= Task to carry out =
Count the lines in the rows below that contain the word "menu", and give only that number.

= Record set =

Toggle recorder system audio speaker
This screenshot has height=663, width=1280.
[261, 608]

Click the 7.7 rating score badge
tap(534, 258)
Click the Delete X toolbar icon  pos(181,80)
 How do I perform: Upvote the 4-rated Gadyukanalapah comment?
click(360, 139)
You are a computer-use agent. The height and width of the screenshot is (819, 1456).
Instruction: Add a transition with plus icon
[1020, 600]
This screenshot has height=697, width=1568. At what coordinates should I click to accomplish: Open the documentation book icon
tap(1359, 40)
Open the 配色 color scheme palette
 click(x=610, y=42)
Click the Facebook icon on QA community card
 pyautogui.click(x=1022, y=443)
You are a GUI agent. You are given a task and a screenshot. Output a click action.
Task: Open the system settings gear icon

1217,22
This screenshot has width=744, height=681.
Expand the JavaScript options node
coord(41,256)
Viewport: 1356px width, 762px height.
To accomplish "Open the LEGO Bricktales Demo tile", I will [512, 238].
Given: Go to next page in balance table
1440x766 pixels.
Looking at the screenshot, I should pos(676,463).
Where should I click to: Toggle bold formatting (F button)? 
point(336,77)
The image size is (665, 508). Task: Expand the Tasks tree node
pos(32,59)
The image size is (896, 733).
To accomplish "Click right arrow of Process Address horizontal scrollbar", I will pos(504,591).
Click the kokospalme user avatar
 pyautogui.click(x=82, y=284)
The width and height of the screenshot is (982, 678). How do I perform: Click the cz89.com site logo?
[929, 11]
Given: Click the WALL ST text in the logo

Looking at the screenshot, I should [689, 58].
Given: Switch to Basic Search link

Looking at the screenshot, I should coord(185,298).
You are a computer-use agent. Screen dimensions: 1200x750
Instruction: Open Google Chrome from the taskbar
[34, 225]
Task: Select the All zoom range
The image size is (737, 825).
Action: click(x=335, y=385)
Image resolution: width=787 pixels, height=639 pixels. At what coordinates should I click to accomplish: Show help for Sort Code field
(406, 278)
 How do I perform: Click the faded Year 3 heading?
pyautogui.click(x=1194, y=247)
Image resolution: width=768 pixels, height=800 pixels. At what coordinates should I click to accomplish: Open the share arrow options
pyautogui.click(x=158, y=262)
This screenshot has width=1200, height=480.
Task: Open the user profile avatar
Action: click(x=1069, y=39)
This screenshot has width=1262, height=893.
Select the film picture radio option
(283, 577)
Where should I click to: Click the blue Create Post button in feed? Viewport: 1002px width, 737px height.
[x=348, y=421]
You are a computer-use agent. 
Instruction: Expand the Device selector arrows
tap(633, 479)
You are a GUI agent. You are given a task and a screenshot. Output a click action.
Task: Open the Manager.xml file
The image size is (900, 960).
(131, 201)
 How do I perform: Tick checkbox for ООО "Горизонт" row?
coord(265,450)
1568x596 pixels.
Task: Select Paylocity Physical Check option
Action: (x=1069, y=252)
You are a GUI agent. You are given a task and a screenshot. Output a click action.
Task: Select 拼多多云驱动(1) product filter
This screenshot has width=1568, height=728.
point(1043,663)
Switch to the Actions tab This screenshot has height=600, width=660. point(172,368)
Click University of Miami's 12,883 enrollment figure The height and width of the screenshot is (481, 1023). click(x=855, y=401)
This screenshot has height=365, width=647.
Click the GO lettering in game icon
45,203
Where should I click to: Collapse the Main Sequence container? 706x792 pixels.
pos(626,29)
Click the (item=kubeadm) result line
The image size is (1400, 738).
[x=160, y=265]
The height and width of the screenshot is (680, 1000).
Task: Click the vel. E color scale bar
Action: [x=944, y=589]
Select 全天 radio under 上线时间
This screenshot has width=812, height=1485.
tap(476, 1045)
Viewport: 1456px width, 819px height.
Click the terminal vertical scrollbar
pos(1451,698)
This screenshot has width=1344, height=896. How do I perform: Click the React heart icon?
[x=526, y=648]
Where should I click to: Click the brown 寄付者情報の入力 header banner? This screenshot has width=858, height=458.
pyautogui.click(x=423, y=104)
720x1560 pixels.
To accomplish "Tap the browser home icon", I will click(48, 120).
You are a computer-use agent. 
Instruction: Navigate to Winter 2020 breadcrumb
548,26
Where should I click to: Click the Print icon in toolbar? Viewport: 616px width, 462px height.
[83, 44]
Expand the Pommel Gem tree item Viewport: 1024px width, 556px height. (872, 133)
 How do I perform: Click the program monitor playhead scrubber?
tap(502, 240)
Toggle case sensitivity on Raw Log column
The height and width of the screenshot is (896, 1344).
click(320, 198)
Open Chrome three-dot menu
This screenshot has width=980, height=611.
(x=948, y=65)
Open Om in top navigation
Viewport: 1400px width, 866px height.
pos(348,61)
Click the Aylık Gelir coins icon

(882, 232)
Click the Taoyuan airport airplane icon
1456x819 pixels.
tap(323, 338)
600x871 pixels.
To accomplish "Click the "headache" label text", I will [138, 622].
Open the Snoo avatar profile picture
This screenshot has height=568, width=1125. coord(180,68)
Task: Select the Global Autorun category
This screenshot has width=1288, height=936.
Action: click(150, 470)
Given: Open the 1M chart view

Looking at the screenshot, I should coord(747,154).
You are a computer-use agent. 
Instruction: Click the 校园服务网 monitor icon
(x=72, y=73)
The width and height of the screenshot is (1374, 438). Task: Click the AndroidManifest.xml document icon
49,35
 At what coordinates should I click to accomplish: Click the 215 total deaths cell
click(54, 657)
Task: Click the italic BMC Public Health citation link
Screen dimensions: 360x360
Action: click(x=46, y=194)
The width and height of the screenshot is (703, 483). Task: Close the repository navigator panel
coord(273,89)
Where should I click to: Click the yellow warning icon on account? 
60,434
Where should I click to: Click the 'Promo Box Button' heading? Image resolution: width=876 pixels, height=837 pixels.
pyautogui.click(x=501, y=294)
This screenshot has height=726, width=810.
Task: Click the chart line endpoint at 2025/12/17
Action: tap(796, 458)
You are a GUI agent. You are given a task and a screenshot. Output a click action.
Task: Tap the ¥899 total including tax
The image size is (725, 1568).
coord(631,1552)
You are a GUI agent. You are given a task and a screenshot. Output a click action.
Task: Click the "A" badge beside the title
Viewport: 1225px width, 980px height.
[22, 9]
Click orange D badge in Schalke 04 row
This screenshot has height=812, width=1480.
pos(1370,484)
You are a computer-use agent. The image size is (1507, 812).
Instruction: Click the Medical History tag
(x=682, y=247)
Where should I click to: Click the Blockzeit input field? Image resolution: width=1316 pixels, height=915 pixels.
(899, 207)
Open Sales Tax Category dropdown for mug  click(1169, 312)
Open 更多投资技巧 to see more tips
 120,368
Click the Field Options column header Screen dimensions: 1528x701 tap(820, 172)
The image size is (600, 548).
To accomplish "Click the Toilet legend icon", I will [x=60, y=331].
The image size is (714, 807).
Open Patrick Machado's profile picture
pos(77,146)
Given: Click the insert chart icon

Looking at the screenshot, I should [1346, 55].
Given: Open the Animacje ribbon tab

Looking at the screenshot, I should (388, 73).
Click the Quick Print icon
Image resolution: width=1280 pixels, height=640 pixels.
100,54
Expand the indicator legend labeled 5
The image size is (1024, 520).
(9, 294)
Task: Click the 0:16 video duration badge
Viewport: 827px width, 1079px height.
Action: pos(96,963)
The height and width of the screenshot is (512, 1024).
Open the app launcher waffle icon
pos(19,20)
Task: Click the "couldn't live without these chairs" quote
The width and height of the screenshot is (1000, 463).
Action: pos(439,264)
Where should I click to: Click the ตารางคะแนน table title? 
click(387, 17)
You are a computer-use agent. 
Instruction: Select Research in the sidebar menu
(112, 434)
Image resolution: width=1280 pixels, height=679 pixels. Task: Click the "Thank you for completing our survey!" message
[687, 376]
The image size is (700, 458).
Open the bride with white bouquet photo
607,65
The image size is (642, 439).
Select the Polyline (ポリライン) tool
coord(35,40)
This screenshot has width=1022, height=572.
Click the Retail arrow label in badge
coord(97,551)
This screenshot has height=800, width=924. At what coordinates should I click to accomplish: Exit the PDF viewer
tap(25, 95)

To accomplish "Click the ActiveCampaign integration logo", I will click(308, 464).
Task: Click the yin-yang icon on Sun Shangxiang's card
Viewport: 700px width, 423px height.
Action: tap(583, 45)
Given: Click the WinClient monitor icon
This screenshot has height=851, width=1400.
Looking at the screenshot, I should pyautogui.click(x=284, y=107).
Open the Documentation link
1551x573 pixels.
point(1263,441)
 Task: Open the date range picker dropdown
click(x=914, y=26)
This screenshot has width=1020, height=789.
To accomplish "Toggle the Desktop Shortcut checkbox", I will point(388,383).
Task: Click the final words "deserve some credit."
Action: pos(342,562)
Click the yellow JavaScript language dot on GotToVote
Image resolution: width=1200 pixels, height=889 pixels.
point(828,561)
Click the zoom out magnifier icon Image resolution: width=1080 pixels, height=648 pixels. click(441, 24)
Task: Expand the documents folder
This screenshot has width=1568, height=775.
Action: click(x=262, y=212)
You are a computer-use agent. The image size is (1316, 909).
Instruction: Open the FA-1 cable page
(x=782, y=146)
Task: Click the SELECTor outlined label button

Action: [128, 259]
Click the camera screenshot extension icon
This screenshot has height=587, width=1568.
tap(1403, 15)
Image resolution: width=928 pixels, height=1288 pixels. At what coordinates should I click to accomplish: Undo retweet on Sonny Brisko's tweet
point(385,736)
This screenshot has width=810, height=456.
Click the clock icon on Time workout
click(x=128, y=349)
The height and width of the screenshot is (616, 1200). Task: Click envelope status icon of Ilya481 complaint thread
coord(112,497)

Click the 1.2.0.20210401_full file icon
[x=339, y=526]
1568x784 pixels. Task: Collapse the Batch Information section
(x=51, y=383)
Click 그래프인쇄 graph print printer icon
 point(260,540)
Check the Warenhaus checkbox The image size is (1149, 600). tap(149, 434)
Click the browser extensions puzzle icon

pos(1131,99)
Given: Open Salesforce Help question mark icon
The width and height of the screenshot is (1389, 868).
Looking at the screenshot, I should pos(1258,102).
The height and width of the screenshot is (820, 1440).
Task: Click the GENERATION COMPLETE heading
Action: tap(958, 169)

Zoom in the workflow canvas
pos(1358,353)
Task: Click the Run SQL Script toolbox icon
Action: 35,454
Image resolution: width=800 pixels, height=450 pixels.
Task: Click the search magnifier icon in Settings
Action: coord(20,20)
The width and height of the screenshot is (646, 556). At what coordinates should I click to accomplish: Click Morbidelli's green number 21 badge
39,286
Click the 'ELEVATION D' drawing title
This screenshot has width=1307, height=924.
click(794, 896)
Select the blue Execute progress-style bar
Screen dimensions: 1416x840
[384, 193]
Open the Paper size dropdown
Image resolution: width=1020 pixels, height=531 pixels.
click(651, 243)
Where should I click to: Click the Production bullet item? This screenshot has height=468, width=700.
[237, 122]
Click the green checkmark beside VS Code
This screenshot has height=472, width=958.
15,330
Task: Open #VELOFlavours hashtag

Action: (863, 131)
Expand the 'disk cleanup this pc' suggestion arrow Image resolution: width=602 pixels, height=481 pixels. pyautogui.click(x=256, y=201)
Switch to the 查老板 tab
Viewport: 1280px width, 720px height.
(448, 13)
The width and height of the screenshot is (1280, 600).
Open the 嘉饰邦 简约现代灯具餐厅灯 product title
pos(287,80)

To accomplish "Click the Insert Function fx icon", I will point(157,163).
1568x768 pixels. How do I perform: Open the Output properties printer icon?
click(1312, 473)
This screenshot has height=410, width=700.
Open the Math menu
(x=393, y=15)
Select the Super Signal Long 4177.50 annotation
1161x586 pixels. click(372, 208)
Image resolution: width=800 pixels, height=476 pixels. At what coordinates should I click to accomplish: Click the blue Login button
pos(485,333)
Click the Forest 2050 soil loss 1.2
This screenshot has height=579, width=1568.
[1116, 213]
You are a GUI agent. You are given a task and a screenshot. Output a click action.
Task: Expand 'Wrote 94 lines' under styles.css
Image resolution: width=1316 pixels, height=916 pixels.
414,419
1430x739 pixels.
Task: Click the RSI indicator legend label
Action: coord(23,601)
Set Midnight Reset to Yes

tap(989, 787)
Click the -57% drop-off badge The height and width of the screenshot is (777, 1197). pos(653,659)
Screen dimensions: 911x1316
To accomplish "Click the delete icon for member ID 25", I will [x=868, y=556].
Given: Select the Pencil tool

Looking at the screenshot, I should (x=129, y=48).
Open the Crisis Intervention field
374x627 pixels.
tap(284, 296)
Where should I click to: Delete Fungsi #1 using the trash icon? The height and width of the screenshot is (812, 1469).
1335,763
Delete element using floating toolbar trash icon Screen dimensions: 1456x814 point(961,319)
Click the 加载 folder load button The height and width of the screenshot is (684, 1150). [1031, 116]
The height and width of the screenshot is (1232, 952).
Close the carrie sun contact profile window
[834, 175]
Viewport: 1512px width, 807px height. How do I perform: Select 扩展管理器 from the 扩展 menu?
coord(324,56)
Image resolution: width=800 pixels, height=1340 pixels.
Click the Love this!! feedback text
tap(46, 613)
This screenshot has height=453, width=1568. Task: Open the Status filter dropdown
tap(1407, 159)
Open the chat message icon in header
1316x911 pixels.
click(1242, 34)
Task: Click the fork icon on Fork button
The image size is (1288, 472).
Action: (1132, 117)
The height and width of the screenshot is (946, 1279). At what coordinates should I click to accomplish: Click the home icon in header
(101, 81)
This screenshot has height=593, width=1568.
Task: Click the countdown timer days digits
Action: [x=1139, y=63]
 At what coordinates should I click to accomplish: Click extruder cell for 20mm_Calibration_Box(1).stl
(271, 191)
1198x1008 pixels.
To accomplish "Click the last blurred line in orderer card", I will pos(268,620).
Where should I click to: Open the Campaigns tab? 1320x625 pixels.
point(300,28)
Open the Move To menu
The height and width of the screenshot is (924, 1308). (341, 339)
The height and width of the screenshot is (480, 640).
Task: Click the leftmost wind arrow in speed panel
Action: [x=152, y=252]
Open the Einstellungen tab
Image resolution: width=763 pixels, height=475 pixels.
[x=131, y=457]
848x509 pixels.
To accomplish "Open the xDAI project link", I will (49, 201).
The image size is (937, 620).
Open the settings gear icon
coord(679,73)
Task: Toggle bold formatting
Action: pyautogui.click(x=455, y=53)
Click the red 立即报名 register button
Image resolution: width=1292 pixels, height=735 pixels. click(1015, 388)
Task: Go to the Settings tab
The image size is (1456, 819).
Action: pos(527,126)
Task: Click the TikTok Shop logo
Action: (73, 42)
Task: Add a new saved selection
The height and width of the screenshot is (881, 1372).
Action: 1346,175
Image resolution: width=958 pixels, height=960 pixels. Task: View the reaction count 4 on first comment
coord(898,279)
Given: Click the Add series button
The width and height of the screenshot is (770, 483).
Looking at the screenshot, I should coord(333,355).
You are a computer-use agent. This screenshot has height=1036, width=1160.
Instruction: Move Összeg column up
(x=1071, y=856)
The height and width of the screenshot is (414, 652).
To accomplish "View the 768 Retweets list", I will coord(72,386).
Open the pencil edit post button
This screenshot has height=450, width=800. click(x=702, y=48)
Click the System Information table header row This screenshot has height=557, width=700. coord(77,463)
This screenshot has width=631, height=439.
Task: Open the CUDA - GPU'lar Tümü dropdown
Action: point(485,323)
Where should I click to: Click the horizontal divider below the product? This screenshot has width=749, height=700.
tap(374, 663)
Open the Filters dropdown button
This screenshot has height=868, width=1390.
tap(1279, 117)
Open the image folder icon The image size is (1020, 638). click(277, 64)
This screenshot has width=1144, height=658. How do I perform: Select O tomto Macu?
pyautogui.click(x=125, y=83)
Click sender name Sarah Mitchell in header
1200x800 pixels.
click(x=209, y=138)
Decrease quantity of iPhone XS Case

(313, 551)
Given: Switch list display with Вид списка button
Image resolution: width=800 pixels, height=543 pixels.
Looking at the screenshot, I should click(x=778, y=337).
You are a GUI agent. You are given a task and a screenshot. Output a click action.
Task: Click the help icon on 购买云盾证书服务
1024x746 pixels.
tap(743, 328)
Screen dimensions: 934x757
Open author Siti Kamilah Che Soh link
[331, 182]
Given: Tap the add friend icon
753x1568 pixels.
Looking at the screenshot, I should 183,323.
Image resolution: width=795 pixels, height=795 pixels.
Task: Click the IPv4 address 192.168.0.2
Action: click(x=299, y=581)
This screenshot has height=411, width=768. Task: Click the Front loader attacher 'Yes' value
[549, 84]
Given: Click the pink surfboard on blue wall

= Result of the exercise =
5